L’Unione europea – che conta 251.685 (dato riferito al 1997) occupati nel comparto della pesca marittima – è il primo mercato di prodotti trasformati e di prodotti dell’acquacoltura. Nel 1998 il valore dell’intera catena produttiva (comprendente la pesca, l’acquacoltura, la trasformazione e la commercializzazione) ammontava a 20 miliardi di euro, pari allo 0.28% del Pil comunitario. Nello stesso tempo appare diminuita la redditività della flotta peschereccia. Il Rapporto annuale 2010 sulla flotta per la pesca comunitaria mostra infatti una riduzione negli ultimi anni delle prestazioni economiche del settore, le cause vengono individuate nell’elevato costo del carburante e nella bassa redditività del settore.  Per affrontare queste problematiche la Commissione europea ha stilato una proposta per la riforma della politica comune per la pesca. I contenuti della bozza presentata il 13 luglio a Bruxelles sono improntati alla sostenibilità degli stock del pescato, quindi al rapporto tra conservazione e sfruttamento delle risorse ittiche; al regolamento sull’organizzazione comune dei mercati della pesca e dell’acquacoltura. La Grecia (21% sul totale delle imbarcazioni), la Spagna (20%) e l’Italia (17%) sono i paesi con la flotta più numerosa anche se in termini di stazza la Spagna (34%) sopravanza nettamente l’Italia (12,5%) e tutti gli altri paesi; in generale le flotte pescherecce europee hanno una spiccata prevalenza di piccole imbarcazioni (il 76% non supera le 25 tonnellate di stazza lorda) con una elevata età di esercizio (il 32% supera i 25 anni), a scapito quindi dell’efficienza e della economicità (Ismea, 1996). 
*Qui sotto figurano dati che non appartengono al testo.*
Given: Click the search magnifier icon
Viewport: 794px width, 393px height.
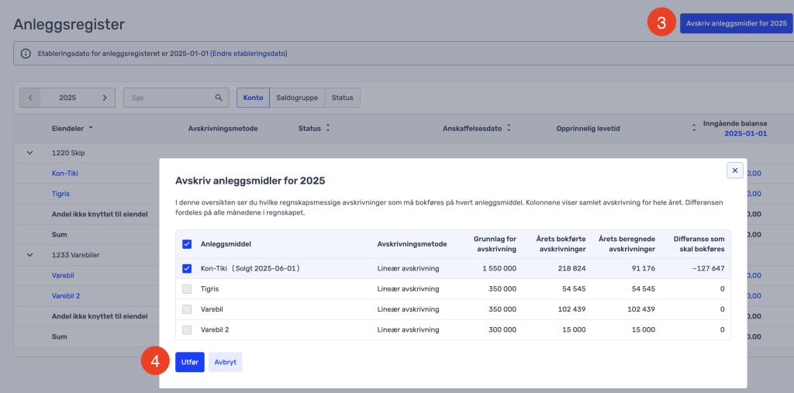Looking at the screenshot, I should pos(219,98).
Nel mondo 17 kg di consumo procapite all’anno. 
Nel 2009 la produzione ittica mondiale si è attestata a circa 144,6 milioni di tonnellate, il 61,5% delle quali proveniente da attività di pesca attraverso cattura, la restante parte, il 38,5%, dall’acquacoltura. La produzione 2009 è risultata in crescita di appena il 2,2% su un 2008 particolarmente critico, per un valore complessivo che ha superato di poco 1,8 miliardi di euro (+5,3%) e per un consumo procapite di 17 Kg annui a persona. Il consumo mondiale di prodotti presenta un andamento in crescita da anni: dal 2004 al 2009 il consumo di pesce è aumentato di 13 milioni di tonnellate, 2,7 milioni solo nel 2009. Si stimano in circa 43.5 milioni le persone che partecipano direttamente, a tempo pieno o parziale, ad attività di pesca da cattura o di acquacoltura. La maggior parte di esse (86%) vive in Asia. Altri 4 milioni sono impiegate nel settore su base occasionale. Considerando insieme l’occupazione nei settori della lavorazione, della commercializzazione e dei servizi legati ai prodotti ittici, e aggiungendo le famiglie di tutti coloro che sono impiegati direttamente o indirettamente nelle attività di pesca e dell’acquacoltura, oltre mezzo miliardo di persone nel mondo dipende dal settore ittico. I principali produttori ittici sono Cina (51 milioni di tonnellate, dati 2004) Perù e Giappone (8 milioni).